- Begowal Location in Punjab, India Begowal Begowal (India)
- Coordinates: 31°01′46″N 75°59′43″E﻿ / ﻿31.0293461°N 75.9953499°E
- Country: India
- State: Punjab
- District: Shaheed Bhagat Singh Nagar

Government
- • Type: Panchayat raj
- • Body: Gram panchayat
- Elevation: 251 m (823 ft)

Population (2011)
- • Total: 760
- Sex ratio 382/378 ♂/♀

Languages
- • Official: Punjabi
- Time zone: UTC+5:30 (IST)
- PIN: 144512
- Telephone code: 01823
- ISO 3166 code: IN-PB
- Post office: Kahma
- Website: nawanshahr.nic.in

= Begowal, Nawanshahr =

Begowal is a village in Shaheed Bhagat Singh Nagar district of Punjab State, India. It is situated on Phambra-Begowal link road and located 18.2 km away from postal head office Kahma, 15 km from Rahon, 17 km from district headquarter Shaheed Bhagat Singh Nagar and 103 km from state capital Chandigarh. The village is administrated by Sarpanch an elected representative of the village.

== Demography ==
As of 2011, Begowal has a total number of 141 houses and population of 760 of which 382 include are males while 378 are females according to the report published by Census India in 2011. The literacy rate of Begowal is 80.00%, higher than the state average of 75.84%. The population of children under the age of 6 years is 105 which is 13.82% of total population of Begowal, and child sex ratio is approximately 842 as compared to Punjab state average of 846.

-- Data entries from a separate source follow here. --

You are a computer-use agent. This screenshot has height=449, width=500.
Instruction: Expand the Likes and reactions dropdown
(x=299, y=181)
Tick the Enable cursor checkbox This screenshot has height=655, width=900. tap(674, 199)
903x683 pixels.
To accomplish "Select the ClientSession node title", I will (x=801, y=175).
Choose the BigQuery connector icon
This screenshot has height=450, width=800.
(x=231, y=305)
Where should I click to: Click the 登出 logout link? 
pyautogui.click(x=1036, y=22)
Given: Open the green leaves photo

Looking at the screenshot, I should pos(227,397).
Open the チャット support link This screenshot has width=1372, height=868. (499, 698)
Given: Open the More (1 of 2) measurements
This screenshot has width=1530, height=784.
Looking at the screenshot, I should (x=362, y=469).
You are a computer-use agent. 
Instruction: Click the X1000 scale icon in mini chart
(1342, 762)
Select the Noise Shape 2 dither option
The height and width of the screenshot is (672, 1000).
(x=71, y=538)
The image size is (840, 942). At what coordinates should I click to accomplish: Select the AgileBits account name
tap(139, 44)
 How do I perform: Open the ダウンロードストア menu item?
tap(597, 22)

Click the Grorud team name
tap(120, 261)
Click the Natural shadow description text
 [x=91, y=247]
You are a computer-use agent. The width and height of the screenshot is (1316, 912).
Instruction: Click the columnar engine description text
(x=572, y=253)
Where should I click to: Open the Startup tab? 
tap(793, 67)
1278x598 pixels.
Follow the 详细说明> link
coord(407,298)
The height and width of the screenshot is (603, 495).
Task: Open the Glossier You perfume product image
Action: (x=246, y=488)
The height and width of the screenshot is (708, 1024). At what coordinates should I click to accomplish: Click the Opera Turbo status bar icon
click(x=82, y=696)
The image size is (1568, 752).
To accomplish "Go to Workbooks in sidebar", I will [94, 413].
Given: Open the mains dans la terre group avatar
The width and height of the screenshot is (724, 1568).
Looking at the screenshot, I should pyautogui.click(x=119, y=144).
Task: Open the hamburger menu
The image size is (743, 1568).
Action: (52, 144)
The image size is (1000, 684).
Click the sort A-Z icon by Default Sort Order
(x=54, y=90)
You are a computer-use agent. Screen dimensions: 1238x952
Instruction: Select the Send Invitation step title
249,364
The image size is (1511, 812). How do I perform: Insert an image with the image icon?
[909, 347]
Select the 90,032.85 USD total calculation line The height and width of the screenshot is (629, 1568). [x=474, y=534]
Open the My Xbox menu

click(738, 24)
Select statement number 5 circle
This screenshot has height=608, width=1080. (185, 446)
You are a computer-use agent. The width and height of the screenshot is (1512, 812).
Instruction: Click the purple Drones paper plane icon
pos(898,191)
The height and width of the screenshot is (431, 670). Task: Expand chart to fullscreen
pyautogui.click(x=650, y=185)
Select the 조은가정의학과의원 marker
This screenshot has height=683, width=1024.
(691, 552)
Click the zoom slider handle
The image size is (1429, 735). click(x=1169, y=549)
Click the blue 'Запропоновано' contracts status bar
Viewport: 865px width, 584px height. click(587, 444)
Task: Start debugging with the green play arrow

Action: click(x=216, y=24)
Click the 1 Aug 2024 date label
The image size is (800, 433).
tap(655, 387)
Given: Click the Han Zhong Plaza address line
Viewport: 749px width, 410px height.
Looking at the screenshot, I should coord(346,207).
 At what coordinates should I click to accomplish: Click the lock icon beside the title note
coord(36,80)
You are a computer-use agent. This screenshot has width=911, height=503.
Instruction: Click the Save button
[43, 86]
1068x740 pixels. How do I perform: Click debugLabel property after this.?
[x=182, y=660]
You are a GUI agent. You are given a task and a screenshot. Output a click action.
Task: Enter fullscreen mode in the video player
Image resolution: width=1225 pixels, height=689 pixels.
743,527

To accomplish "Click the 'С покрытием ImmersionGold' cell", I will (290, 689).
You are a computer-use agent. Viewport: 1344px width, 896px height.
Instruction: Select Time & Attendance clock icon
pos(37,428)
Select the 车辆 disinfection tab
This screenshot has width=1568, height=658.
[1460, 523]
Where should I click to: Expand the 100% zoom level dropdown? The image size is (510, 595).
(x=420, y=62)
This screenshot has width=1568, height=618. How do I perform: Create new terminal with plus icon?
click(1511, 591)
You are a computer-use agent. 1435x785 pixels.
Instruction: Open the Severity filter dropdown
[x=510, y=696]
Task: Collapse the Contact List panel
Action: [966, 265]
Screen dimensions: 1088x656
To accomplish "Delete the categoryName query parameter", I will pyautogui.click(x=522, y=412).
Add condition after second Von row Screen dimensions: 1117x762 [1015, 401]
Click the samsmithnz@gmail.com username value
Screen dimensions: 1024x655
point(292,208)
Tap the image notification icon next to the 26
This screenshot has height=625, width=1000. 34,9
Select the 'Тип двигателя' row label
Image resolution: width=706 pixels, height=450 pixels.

Most of the people are from Schedule Caste which constitutes 97.76% of total population in Begowal. The town does not have any Schedule Tribe population so far.

As per the report published by Census India in 2011, 213 people were engaged in work activities out of the total population of Begowal which includes 178 males and 35 females. According to census survey report 2011, 92.96% workers describe their work as main work and 7.04% workers are involved in Marginal activity providing livelihood for less than 6 months.

== Education ==
The village has a Punjabi medium, co-ed primary school founded in 1976. The schools provide mid-day meal as per Indian Midday Meal Scheme. As per Right of Children to Free and Compulsory Education Act the school provide free education to children between the ages of 6 and 14.

Sikh National College Banga and Amardeep Singh Shergill Memorial college Mukandpur are the nearest colleges towards Banga and KC Engineering College and Doaba Khalsa Trust Group Of Institutions are the nearest colleges on the way to Nawanshahr. Industrial Training Institute for women (ITI Nawanshahr) is 19.7 km away from the village. Lovely Professional University is 51 km away from the village.

== Transport ==
Nawanshahr train station is the nearest train station however, Garhshankar Junction railway station is 30 km away from the village. Sahnewal Airport is the nearest domestic airport which located 55 km away in Ludhiana and the nearest international airport is located in Chandigarh also Sri Guru Ram Dass Jee International Airport is the second nearest airport which is 160 km away in Amritsar.